Tra gli enti già “assegnati” e stabili figurano l’Irfis, che è nelle mani di Giacomo Gargano, altro fedelissimo di Musumeci; l’Ast, la società dei trasporti guidata dal “lombardiano” Tafuri; l’Aran, società che ha il compito di trattare coi sindacati per conto della Regione, presieduta dall’avvocato Accursio Gallo; l’Urega con Francesco Greco e Sicilia Acque con Dario Allegra. Alla Sas, per colmare il vulnus dopo l’addio di Caruso, andrà un forzista: trattasi dell’avvocato Giuseppe Distefano, che domenica era in platea a Palermo per l’evento organizzato da Giulio Tantillo e Giuseppe Milazzo, e replicava soddisfatto al semi-annuncio del suo leader. Distefano in quel posto sarebbe dovuto finire da tempo. Toccherà a lui gestire le sorti dei 134 lavoratori, iscritti all’albo regionale dei “licenziati”, che il suo predecessore preferì non assumere nonostante l’invito a procedere dell’assessorato all’Economia (e dello stesso Micciché).

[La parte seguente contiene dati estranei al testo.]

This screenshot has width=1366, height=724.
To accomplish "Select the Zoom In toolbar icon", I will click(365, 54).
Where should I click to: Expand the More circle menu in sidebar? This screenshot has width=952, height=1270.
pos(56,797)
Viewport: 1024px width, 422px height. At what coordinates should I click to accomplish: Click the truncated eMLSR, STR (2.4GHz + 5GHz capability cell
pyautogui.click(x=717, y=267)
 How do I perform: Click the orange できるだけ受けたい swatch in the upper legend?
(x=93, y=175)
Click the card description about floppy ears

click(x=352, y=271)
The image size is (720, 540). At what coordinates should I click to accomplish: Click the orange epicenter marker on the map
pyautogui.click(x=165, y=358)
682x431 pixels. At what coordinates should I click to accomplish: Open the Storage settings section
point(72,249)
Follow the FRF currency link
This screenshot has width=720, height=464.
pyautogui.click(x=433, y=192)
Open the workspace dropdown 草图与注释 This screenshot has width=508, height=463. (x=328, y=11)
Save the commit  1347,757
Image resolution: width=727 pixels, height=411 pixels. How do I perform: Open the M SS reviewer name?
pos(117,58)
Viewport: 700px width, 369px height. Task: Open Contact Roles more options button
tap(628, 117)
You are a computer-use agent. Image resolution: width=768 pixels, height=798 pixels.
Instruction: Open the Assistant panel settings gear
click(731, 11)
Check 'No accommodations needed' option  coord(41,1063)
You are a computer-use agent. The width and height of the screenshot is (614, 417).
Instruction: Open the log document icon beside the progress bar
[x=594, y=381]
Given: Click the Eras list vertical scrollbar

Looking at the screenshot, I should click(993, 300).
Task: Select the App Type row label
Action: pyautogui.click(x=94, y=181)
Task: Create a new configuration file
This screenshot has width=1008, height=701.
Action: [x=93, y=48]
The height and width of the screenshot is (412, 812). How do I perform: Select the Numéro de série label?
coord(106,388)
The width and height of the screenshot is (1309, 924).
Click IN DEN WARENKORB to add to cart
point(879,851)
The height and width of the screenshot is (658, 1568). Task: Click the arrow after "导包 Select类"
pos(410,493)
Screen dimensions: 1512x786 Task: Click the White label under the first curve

In attesa dello sblocco di Occhipinti e degli Iacp, si aprono nuovi squarci di sereno al Ciapi di Priolo e al Parco dei Nebrodi, dove dovrebbero finire Rosario Cavallo e Domenico Barbuzza, entrambi in quota Forza Italia. Nessun discorso, invece, è stato imbastito sul futuro dell’Irca, il nuovo ente che nasce dalla fusione di Ircac e Crias, si occupa di credito agevolato alle imprese, per il quale bisogna provvedere ancora a redigere un regolamento e tutto il resto. Ci vorrà almeno un anno.